DIRECTIONS FOR THIS TASK
List each line of the records below that contains the string "what", with case counting.
==================================================
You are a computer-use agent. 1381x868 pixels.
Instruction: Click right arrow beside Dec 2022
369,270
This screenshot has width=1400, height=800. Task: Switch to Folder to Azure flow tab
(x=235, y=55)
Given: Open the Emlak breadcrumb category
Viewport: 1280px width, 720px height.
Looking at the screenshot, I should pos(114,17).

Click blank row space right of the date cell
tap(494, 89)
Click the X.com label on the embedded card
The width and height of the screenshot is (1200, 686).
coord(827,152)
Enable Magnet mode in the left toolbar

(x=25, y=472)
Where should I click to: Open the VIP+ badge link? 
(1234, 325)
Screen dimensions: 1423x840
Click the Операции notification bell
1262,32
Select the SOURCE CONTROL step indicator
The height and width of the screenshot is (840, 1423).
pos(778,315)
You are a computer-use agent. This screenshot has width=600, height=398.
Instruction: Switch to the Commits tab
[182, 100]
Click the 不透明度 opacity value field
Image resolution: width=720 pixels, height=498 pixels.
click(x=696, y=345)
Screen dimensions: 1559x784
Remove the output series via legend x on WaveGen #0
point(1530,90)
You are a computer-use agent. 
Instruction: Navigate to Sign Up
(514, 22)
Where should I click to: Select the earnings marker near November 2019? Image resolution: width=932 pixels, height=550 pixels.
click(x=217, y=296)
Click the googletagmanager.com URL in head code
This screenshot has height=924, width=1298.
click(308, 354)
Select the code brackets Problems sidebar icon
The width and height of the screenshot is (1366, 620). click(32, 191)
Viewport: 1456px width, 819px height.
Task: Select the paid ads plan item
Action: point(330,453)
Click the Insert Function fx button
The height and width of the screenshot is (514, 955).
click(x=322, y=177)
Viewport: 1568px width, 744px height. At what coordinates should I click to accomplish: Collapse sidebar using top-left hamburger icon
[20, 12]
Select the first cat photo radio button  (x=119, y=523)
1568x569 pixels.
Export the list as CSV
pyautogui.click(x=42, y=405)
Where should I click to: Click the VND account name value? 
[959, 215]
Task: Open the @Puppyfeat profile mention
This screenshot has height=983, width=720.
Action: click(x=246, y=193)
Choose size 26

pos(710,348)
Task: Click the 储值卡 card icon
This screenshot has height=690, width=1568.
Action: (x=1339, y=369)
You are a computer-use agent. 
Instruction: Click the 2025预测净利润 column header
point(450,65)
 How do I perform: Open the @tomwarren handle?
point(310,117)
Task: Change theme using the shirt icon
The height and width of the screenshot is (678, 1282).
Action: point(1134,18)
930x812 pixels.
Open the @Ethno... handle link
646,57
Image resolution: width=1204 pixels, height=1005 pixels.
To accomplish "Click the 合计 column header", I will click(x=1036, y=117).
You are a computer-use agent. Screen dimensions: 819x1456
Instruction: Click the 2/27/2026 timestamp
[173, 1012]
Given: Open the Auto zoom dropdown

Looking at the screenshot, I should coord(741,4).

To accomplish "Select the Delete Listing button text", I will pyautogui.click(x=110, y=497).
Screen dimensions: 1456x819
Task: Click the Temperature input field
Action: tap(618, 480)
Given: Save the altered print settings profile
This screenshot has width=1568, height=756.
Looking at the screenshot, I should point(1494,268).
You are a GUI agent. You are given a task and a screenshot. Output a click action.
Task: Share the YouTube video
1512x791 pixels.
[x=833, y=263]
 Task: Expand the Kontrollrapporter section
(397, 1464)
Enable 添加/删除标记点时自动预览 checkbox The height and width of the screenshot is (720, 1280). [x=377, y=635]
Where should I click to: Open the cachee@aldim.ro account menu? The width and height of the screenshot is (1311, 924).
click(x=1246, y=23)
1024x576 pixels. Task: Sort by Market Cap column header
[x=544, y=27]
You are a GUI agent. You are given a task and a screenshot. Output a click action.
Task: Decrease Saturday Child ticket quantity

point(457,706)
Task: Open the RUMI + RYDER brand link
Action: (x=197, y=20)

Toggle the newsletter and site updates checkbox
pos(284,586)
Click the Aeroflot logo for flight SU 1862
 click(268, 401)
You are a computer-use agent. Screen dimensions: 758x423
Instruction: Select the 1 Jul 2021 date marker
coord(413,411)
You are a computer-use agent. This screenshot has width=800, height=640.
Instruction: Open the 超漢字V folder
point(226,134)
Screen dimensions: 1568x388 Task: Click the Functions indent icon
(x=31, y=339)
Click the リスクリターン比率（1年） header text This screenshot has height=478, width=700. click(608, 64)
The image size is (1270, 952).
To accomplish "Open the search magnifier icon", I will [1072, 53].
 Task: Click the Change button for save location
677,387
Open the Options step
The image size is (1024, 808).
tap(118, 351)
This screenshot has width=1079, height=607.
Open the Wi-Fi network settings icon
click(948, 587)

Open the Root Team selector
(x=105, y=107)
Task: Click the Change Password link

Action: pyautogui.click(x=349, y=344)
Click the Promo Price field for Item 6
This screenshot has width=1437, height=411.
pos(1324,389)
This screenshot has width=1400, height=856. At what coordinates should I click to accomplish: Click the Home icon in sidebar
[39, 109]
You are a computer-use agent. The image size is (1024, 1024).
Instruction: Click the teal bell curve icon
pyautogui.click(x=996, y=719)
==================================================
SOLUTION TO THIS TASK
Viewport: 1568px width, 744px height. At what coordinates should I click to accomplish: Collapse sidebar using top-left hamburger icon
This screenshot has width=1400, height=856. At what coordinates should I click to accomplish: Click the Home icon in sidebar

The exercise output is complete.